[CR]Was: Masi progress; now, mis-shaped seat post hole....

From: BobHoveyGa@aol.com
Date: Mon, 10 May 2004 02:30:12 EDT
Subject: [CR]Was: Masi progress; now, mis-shaped seat post hole....
To: classicrendezvous@bikelist.org

Thanks to everyone who wrote, on-list and off, concerning my seatpost problem (a distorted seamed steel post with a dip in it had caused the ears to collapse into the dip, resulting in severely toed-in ears and a hole way too small (front-to-back) to insert the correct-sized post).

Dale's advice seemed the safest (see below for those who missed it), unfortunately I ended up working on the bike before I read his post on Sunday morning (I'm usually not up that early, but Sieren woke us all up at the crack of dawn so she could give Mom her mother's day present).

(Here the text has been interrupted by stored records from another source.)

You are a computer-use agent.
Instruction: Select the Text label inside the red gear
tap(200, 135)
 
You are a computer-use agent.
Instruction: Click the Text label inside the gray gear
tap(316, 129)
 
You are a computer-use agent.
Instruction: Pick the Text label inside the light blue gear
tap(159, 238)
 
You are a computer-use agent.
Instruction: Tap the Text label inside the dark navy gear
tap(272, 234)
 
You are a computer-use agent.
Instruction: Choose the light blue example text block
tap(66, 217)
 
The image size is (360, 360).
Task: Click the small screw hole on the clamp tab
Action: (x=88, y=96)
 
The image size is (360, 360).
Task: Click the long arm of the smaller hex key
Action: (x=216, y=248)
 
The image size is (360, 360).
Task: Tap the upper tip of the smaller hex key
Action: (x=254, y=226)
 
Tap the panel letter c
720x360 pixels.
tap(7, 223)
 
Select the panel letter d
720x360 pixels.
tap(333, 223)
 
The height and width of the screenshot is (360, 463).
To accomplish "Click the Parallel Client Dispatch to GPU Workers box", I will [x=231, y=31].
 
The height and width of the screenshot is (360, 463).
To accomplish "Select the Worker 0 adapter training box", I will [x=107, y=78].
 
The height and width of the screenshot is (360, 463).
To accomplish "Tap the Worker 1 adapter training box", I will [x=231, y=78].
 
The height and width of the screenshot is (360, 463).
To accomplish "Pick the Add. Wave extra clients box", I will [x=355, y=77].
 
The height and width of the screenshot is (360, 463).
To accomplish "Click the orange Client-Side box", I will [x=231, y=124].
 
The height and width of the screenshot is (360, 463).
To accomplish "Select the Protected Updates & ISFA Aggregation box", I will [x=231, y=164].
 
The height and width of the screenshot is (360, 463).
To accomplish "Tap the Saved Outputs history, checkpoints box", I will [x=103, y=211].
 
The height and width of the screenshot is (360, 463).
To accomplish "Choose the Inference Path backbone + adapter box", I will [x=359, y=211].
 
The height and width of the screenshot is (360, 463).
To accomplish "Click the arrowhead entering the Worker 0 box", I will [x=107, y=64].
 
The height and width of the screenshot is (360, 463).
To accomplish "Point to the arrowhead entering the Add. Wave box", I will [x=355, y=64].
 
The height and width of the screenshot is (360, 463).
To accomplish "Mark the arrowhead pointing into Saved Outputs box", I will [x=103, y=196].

I decided to go with the drift punch in the bolt hole method, and here's why: The distortion was almost entirely in the ears... front to back diameter was way too small, while side to side diameter was just a hair (<.1mm) oversize (which I guess is probably normal when there's no bolt installed). If I had levered the slot apart, the expansion might have affected the entire tube, but mostly I think it would have been the side-to-side diameter... it would have gotten even larger and the front-to-back axis might not have grown much at all. But by levering with the drift punch in the binderbolt hole, the fulcrum was on the outboard side of the ear, right where it met the seat tube. Only the 1cm or so distance from there to the slot would be appreciably affected by the bending force... So when I applied pressure (very gently, about three or four successive tries on each side, alternated with test-fitting a proper-sized seatpost) the inboard side of the seat tube and ear bent outwards, the outboard side pretty much stayed put and according to my dial caliper the overall side-to-side diameter didn't budge. The result? Now the 27.2 post slides in and out with firm but gentle pressure and when it comes out there's not a scratch on it, just a little grease. And the outside faces of the ears are parallel again. The bolt goes in straight, and when tightened the seatpost stays put. So I guess I lucked out. Whew.

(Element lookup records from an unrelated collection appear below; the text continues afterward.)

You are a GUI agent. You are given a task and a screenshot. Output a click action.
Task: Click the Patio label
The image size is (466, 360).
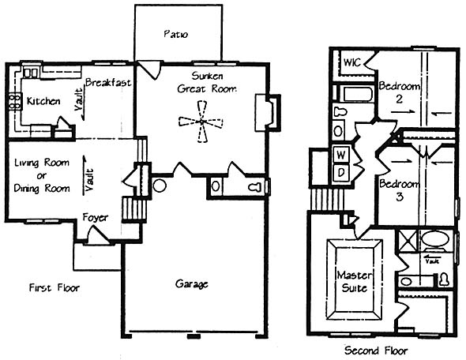click(x=175, y=34)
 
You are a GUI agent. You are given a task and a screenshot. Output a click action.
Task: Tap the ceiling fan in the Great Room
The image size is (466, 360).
click(x=201, y=122)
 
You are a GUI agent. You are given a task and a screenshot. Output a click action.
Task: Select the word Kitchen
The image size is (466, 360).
click(x=43, y=101)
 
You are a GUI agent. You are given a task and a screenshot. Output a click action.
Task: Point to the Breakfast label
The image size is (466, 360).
click(x=108, y=82)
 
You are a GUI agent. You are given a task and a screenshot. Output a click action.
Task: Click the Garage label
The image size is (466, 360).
click(x=191, y=284)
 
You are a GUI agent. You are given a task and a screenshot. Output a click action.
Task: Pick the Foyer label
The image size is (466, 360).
click(x=95, y=218)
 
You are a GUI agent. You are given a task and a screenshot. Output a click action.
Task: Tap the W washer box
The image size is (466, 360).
click(x=341, y=155)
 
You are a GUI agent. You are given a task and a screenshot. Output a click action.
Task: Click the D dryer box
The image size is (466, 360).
click(x=341, y=172)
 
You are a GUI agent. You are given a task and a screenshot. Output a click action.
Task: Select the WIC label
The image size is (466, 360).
click(x=352, y=62)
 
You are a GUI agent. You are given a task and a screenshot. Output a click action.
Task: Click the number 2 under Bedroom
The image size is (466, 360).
click(x=399, y=99)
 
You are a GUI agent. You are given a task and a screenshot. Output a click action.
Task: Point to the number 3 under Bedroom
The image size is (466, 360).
click(x=400, y=197)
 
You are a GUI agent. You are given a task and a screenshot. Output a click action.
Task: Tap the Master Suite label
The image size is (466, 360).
click(x=355, y=281)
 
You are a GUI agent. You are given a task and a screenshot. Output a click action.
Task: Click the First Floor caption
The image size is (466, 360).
click(x=54, y=287)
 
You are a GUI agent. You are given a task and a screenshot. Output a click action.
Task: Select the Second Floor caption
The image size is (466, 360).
click(x=376, y=351)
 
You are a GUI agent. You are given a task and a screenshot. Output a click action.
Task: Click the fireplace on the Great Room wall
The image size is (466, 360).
click(x=268, y=112)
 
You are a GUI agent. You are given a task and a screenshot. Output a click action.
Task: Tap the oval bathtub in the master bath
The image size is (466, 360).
click(x=435, y=238)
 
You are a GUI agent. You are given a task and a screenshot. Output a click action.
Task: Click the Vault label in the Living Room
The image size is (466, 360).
click(x=89, y=179)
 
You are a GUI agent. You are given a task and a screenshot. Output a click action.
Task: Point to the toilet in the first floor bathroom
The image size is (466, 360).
click(x=254, y=187)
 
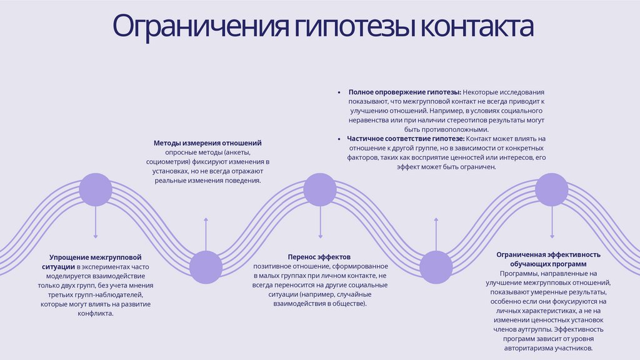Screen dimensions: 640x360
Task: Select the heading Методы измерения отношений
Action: pyautogui.click(x=208, y=143)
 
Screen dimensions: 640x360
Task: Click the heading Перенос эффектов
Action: pyautogui.click(x=319, y=257)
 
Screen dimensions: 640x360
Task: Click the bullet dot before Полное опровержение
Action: pyautogui.click(x=339, y=91)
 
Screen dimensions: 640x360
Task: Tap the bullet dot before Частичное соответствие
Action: pyautogui.click(x=339, y=138)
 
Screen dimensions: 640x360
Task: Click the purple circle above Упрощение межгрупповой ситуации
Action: pyautogui.click(x=96, y=189)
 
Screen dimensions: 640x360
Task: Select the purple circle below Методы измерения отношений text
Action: pyautogui.click(x=206, y=267)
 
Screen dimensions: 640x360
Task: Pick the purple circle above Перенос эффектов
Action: pyautogui.click(x=320, y=189)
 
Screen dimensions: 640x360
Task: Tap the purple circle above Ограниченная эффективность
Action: pyautogui.click(x=551, y=189)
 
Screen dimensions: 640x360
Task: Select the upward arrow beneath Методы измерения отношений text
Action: pyautogui.click(x=206, y=234)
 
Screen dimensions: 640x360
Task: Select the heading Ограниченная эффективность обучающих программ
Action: pyautogui.click(x=548, y=259)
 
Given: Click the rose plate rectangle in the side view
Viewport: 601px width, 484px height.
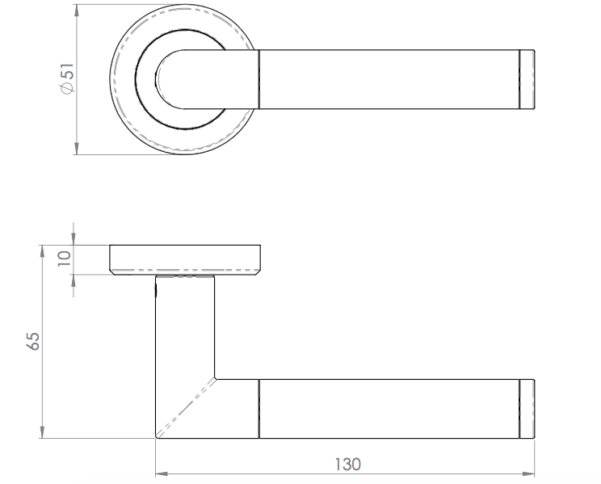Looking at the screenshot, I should coord(184,259).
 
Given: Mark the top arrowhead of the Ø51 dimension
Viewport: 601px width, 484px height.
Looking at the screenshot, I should coord(76,10).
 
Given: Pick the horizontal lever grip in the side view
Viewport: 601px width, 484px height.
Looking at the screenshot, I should coord(388,408).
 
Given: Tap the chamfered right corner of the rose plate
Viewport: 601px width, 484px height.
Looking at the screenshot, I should coord(258,271).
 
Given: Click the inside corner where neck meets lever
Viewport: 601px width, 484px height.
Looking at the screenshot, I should coord(216,377).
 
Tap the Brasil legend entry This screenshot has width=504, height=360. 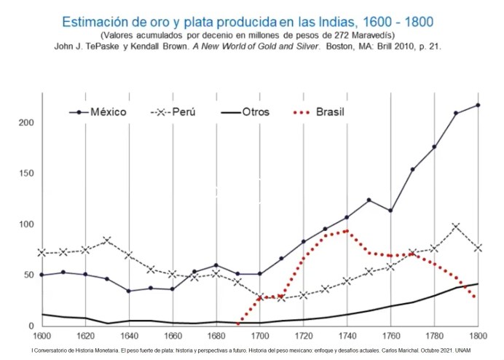[330, 112]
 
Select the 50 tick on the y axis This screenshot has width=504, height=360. [30, 275]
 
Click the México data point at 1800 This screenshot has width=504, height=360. [478, 105]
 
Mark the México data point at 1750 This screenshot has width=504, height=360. [369, 200]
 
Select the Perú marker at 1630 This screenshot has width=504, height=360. [107, 240]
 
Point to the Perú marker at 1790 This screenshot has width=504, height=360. [456, 227]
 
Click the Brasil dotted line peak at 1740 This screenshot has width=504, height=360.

BTW, I wouldn't recommend this method to anyone who doesn't have a tapered drift punch or rod that fits the hole very snugly... I just happened to have a nice selection of about 20 to choose from thanks to a retired machinist's yard sale. If the fit is not very snug, I would think there'd be a good chance of scarring the bolt hole or chipping the paint.

Bob Hovey Columbus, GA

Dale wrote:

I would get your LBS to order a cheapo aluminum or steel 27.2 seatpost (or whatever the correct size is..?), the ones that have a taper toward the top to accommodate the "old fashioned" (non integrated) seat clamp. Then securely hold the frame in a big vise using soft jaws and clamping the bb faces (remove BB first). Then turn the straight seat post upside down, heavily greasing it, insert the small end into frame, and push/tap/persuade into frame in a twisting motion. This should spread and make more round the seat post "hole" in the frame. Do it progressively and try not to rock the post to and fro, as this can also ovalized the hole... Then have your LBS use his precision ream to accomplish the final machining of the frame to a perfect 27.2 I.D.